**About this task:** Convert the material below into a JSON list of strings, with each line as its own string and blank lines left out.

**Records:**
···
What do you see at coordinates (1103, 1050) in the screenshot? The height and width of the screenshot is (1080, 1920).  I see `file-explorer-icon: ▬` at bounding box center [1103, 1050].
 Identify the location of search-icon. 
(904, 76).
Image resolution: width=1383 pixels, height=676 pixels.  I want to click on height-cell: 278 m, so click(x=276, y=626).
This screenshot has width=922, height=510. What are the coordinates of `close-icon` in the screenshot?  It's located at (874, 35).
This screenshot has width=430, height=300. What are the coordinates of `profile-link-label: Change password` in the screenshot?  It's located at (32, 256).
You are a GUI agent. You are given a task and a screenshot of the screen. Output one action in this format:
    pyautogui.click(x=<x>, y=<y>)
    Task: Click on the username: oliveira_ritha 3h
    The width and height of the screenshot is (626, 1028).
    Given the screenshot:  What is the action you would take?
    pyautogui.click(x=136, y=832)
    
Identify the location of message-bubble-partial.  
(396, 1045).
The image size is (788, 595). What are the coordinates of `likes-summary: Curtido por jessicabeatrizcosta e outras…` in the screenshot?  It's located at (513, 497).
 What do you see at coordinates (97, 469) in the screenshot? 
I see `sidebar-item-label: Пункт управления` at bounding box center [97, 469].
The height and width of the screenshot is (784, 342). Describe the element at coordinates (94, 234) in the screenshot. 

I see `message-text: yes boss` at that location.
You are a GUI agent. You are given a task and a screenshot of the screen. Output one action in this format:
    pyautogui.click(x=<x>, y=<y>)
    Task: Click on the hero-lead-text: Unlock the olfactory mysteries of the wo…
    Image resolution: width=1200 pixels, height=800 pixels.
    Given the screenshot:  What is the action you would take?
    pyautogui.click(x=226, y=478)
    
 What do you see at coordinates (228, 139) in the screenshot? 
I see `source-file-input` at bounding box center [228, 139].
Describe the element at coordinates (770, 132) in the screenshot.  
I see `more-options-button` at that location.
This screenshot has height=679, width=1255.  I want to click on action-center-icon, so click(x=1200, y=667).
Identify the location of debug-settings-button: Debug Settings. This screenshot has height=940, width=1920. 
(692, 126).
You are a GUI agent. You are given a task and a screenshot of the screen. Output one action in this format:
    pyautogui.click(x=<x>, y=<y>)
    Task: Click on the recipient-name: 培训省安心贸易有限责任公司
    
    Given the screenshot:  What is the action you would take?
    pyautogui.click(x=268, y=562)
···
**Exercise response:**
[
  "What do you see at coordinates (1103, 1050) in the screenshot? The height and width of the screenshot is (1080, 1920).  I see `file-explorer-icon: ▬` at bounding box center [1103, 1050].",
  " Identify the location of search-icon. ",
  "(904, 76).",
  "Image resolution: width=1383 pixels, height=676 pixels.  I want to click on height-cell: 278 m, so click(x=276, y=626).",
  "This screenshot has width=922, height=510. What are the coordinates of `close-icon` in the screenshot?  It's located at (874, 35).",
  "This screenshot has width=430, height=300. What are the coordinates of `profile-link-label: Change password` in the screenshot?  It's located at (32, 256).",
  "You are a GUI agent. You are given a task and a screenshot of the screen. Output one action in this format:",
  "    pyautogui.click(x=<x>, y=<y>)",
  "    Task: Click on the username: oliveira_ritha 3h",
  "    The width and height of the screenshot is (626, 1028).",
  "    Given the screenshot:  What is the action you would take?",
  "    pyautogui.click(x=136, y=832)",
  "Identify the location of message-bubble-partial.  ",
  "(396, 1045).",
  "The image size is (788, 595). What are the coordinates of `likes-summary: Curtido por jessicabeatrizcosta e outras…` in the screenshot?  It's located at (513, 497).",
  " What do you see at coordinates (97, 469) in the screenshot? ",
  "I see `sidebar-item-label: Пункт управления` at bounding box center [97, 469].",
  "The height and width of the screenshot is (784, 342). Describe the element at coordinates (94, 234) in the screenshot. ",
  "I see `message-text: yes boss` at that location.",
  "You are a GUI agent. You are given a task and a screenshot of the screen. Output one action in this format:",
  "    pyautogui.click(x=<x>, y=<y>)",
  "    Task: Click on the hero-lead-text: Unlock the olfactory mysteries of the wo…",
  "    Image resolution: width=1200 pixels, height=800 pixels.",
  "    Given the screenshot:  What is the action you would take?",
  "    pyautogui.click(x=226, y=478)",
  " What do you see at coordinates (228, 139) in the screenshot? ",
  "I see `source-file-input` at bounding box center [228, 139].",
  "Describe the element at coordinates (770, 132) in the screenshot.  ",
  "I see `more-options-button` at that location.",
  "This screenshot has height=679, width=1255.  I want to click on action-center-icon, so click(x=1200, y=667).",
  "Identify the location of debug-settings-button: Debug Settings. This screenshot has height=940, width=1920. ",
  "(692, 126).",
  "You are a GUI agent. You are given a task and a screenshot of the screen. Output one action in this format:",
  "    pyautogui.click(x=<x>, y=<y>)",
  "    Task: Click on the recipient-name: 培训省安心贸易有限责任公司",
  "    Given the screenshot:  What is the action you would take?",
  "    pyautogui.click(x=268, y=562)"
]